HOME

During the pandemic, I, who previously found social events hard to attend and even harder to host, started thinking of interesting event ideas.

LITE TOASTMASTERS

“Toastmasters, but about actually interesting things, extra friendly to anxious people”. You come with a 5~20 minute talk on an actually interesting thing (if I were going to one in the next week, I’d do ancient human populations and admixture) and give the talk. And because this is for anxious people, the accommodations for giving a talk are extremely flexible. Do you want people to not look at you? Have the other participants sit facing away from you! You can also put a divider screen between you and them, or wear a blindfold.

On the other hand, are you pretty good at normal speaking but want to kick the pressure up a notch? Ask everyone to wear a very critical expression, or stand in a close ring around you holding improvised weapons, as if your life depends on how much you impress them! Maybe you can pick a challenge out of a hat containing constraints like “don’t use your notes”, “sing your presentation”, “present in the form of a dialogue”, “Russian accent”, “integrate hand puppets into speech”.

CONFLICT IMPROV

Update: I ran this one five times, and have posted the event outline, cards, and tips.

(or Conflict Against Humanity?) is a social event where people can play out mock conflicts with given strategies, and then analyze which strategies are ideal in which situations.

A set of blue cards will have conflict strategies written on them: e.g. ‘smiley but unyielding’, ‘social norm enforcement’, ‘appeal to own desperation’, ‘be so weird that the other person goes away’, 'out-reasonable them’, 'bluff for social power’. A set of red cards will contain a sentence to a paragraph of description of a face-to-face conflict scenario – these, the participants will fill out at the beginning.
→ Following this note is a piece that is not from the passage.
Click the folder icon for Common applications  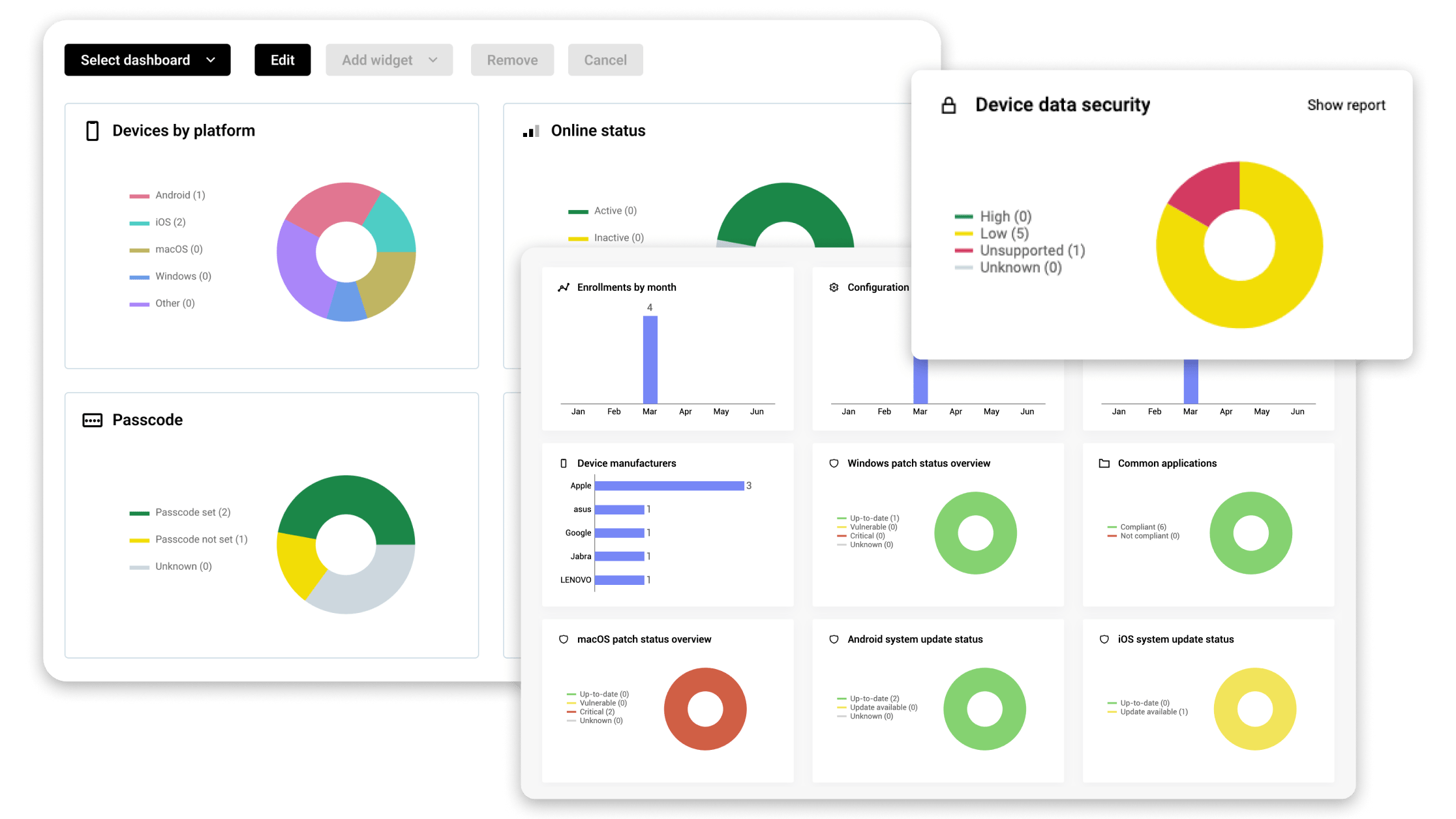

In each iteration, two people will be selected to play. Each draws a blue card, their strategy. Then the pair draws a red card, which is their conflict scenario. Before the scene, they spend a few minutes coming to an agreement on which one is taking which side (unless argument is symmetric, as in the case of taking a parking spot they’ve simultaneously arrived at), and fleshing out the scenario a bit if needed. They start the scene, which ends either when 5 minutes elapse or a participant taps out. A participant can also say 'new strategy’ and get a new randomly chosen strategy card, and they must immediately transition to that strategy.

WAIL AND GNASH

This doesn't really fit in with the other ideas - it is a multi-day festival specific event where you support people who aren't having fun at the festival or con - but since I ran it, I'll add a link here.

ASK AND POINT

Lame name, sorry. This is a variant of hot seat (intrusive questions game) where, instead of going around a circle and having each person taking 3m to field questions from everyone else, you go around a circle, have a person ask a question, and have everyone else point at the person they most want to hear answer that question. Best for groups of 9 or so, 15 at most. List of questions I've compiled is here.

SHOTCODE

is for people who like programming and are fine with drinking. Come to solve programming interview problems (e.g. on leetcode, codewars, 4clojure). If you’re the first one to finish, take a shot. Second one to finish, take half a shot. Third one, take a third of a shot.

When everyone is 1~3 drinks in, do behavioral interviews.

CO-FORECASTING

Pick a handful of questions from Good Judgment Open or Metaculus, like

Will there be a complex coordinated terrorist attack (CCTA) in the United States before 1 September [YEAR]?

Will the border conflict between India and China escalate to a deadly clash involving gunfire or explosives before [YEAR]?

and divide people up into subgroups, one or more per question (this is because I think the ideal size of a group discussing such a question is 3~5, but your mileage may vary). Some adjustment may have to be made for the fact that Metaculus/GJO questions are dominated by politics predictions, which is not everyone’s jam.

WIKIPEDIA CRAWL COMPETITION

Everyone is given a different Wikipedia link on a big topic with lots of outgoing links. For the next 60~90m, they click through randomly as they wish, and prepare a 3~8m talk on the most interesting fact or anecdote they find. Determine winner by voting.